Closed jzhang38 closed 1 year ago
Hi, thanks for pointing this out! You're right the PIXEL finetuning models don't have their position embeddings fixed. I think behavior is the same in the original ViT-MAE (https://github.com/facebookresearch/mae).
I don't think this affects performance (noticeably), considering that the position embeddings are still loaded from the pretrained model, so they will be finetuned from sinusoids rather than from scratch. Since they are in the lowest layer of the model, the gradients for the position embeddings are also relatively small, so they don't change too much from their original sinusoidal form.

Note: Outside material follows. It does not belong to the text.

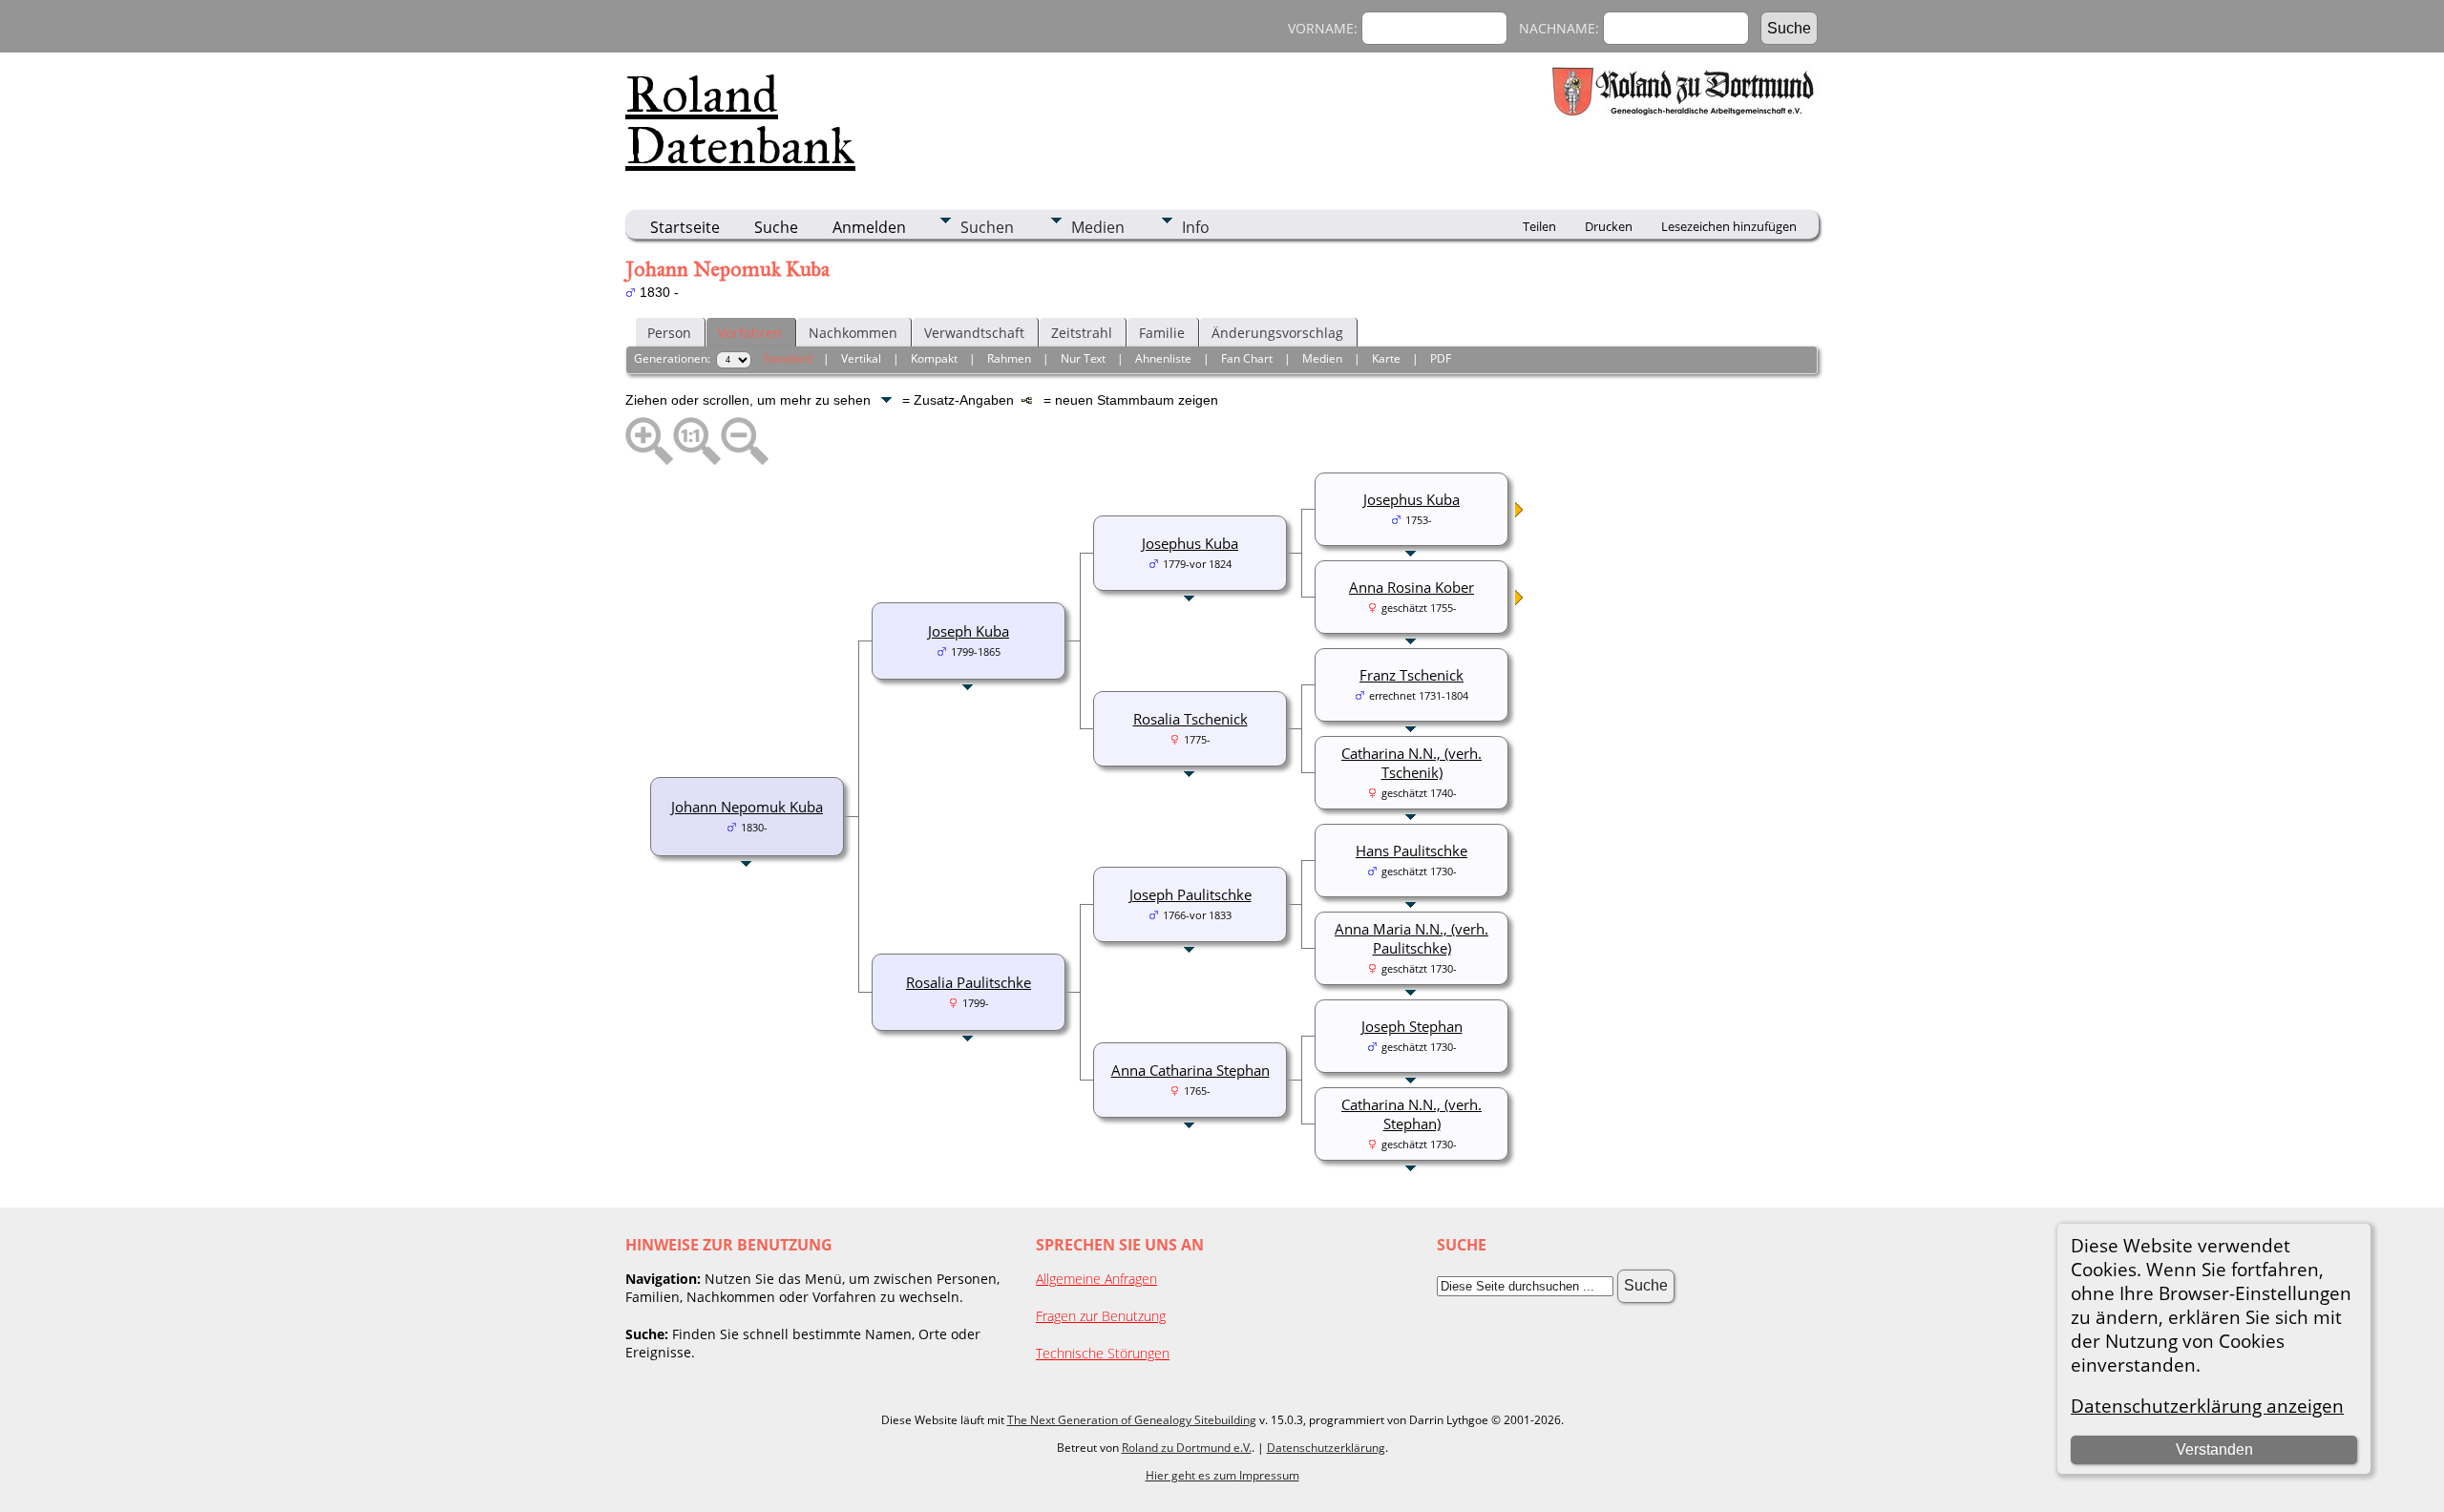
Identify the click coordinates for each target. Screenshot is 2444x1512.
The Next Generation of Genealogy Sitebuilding (1131, 1420)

You could nevertheless try setting the requires_grad
attribute of the position embeddigns to False after loading a finetuning model like PIXELForSequenceClassification
and check whether that makes a difference downstream, or alternatively use a PIXELModel
instead of ViTModel
as the base model for finetuning. Note that in the latter case you would have to make sure that the mask_ratio
is set to 0.0 as otherwise masking will be applied on the embeddings (this is the main reason why we use ViTModel actually).
Thanks for your prompt reply! That is really helpful! I will close this issue.
For instance, PIXELForSequenceClassification is used for finetuning GLUE. Its underlining ViT implementation is ViTModel instead of PIXELModel. It seems that PIXELModel follows MAE and uses fixed positional embeddings, while ViTModel follows the original ViT paper and uses learnable positional embeddings.